● Consigne donnée 1
Traduisez en anglais la phrase suivante, tirée du témoignage de Marie : « Cette famille de Seine-et-Marne a choisi d’instruire les deux cadets à domicile. »
● Consigne donnée 2
Poursuivez le témoignage de Marie à partir de sa dernière phrase.

Témoignage de Marie : instruire son enfant quand on a été phobique scolaire | Expérience IEF

Lorsque nous devenons parents, il arrive que notre propre enfance resurgisse. Lorsque nous sommes passés par des épreuves difficiles, nous avons d’autant plus envie d’en protéger nos enfants. Marie est amoureuse d’Emeric depuis 11 ans. Elle était déjà maman de Léa, née en 2006, aujourd’hui âgée de 12 ans, qu’elle a eue alors qu’elle était encore adolescente. De cet amour sont nés Ethan, il y a 3 ans (2015), et Louna, il y a un petit peu plus d’un an (2017). Cette famille de Seine-et-Marne a choisi d’instruire les deux cadets à domicile.


Son histoire…

Pour comprendre le choix de Marie, il faut commencer par comprendre son histoire. Son propre vécu de l’école a grandement influencé son choix de ne pas y inscrire deux de ses enfants. Son aînée est scolarisée, s’y est toujours épanouie. Bonne élève, elle est aujourd’hui première de sa classe et obtient les félicitations des professeurs. Pourtant, ses deux frères et sœurs n’iront pas à l’école de si tôt.

« Mon parcours scolaire a été chaotique ! »

● Section des données
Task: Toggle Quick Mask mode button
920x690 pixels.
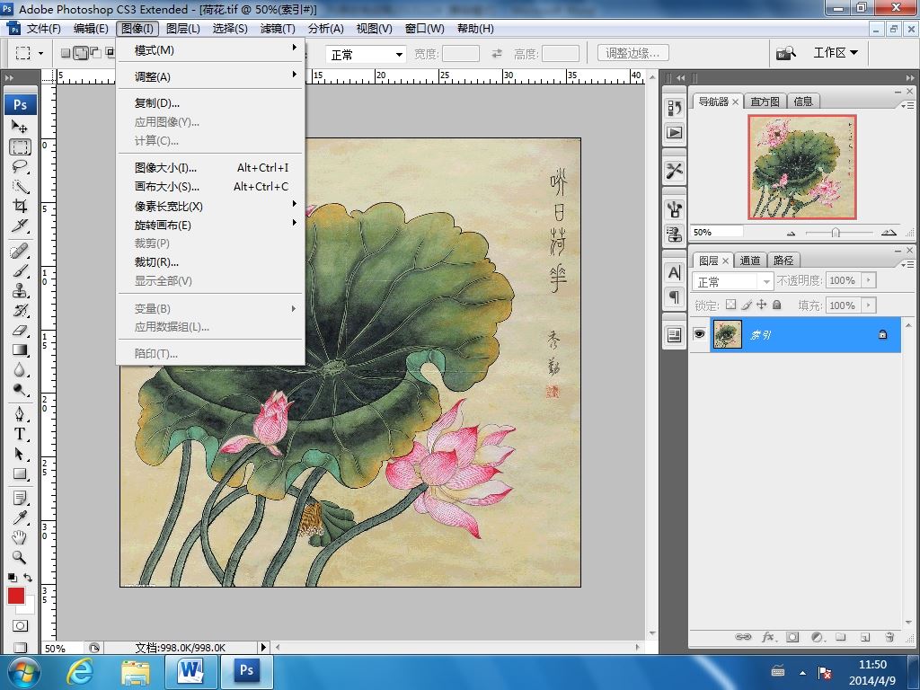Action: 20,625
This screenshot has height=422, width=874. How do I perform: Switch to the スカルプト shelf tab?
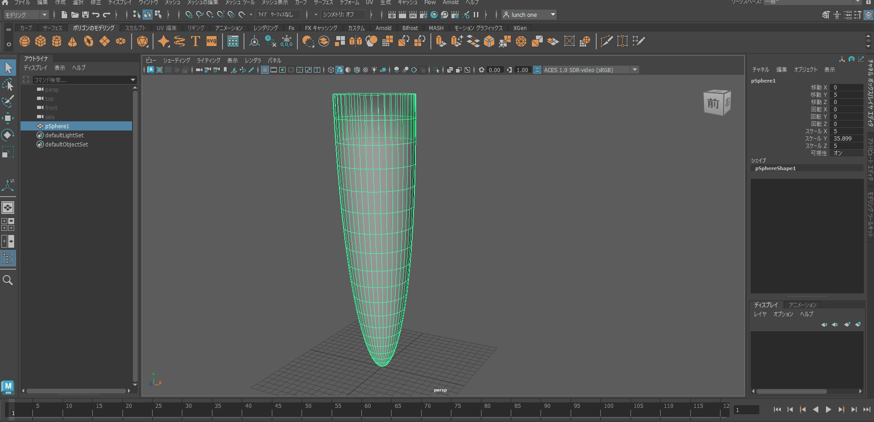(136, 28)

==

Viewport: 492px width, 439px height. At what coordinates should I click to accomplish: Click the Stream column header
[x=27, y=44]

● Réponse attendue 1
This family from Seine-et-Marne chose to homeschool the two younger children.

● Réponse attendue 2
Un père carriériste, assez absent, où les uniques échanges étaient basés sur l’école et les notes obtenues. Elle ressentait une pression importante sur les résultats. Elle cite : « Tu as eu des notes aujourd’hui ? 18, pourquoi tu n’as pas eu 20 ? Je te préviens en dessous de 15 de moyenne, on t’envoie en pension ! » . Les autres voies que la filière scientifique étant réservées aux « ratés » : lorsque sa sœur a obtenu son bac littéraire, il ne l’a pas félicitée.

Concernant son rapport à l’école, elle a été scolarisée à 3 ans. Elle raconte :

« Je pleurais tous les jours, j’avais des maux de ventre. Je prenais ça comme un abandon. Je ne comprenais pas ce que je faisais là, dans une salle pleine d’enfants, de bruits, de cris. Les exercices ne m’intéressaient pas, je connaissais déjà. Je m’ennuyais et restais prostrée dans un coin en attendant que les heures passent. »

A tel point que l’institutrice a convoqué ses parents pour leur dire qu’elle n’était pas prête, que son comportement n’était pas normal. Sa mère a alors pris la décision de la descolariser pour la remettre à l’école à l’âge de 5 ans. Dans une école privée catholique… « Je comprenais encore moins ce que je faisais là ! » dit-elle. Tout a recommencé. Pleurs, maux de ventre, vomissements faisaient parti du quotidien. Sauf que cette fois, ses parents lui ont dit qu’elle n’avait pas le choix, elle irait à l’école comme tout le monde.

« J’ai alors tenté de tout intérioriser. »

Une élève discrète, réservée, qui mettait tout en oeuvre pour ne pas se faire remarquer. Elle aura pourtant connu plusieurs séances d’humiliation devant la classe, et même une fessée par une de ses institutrices !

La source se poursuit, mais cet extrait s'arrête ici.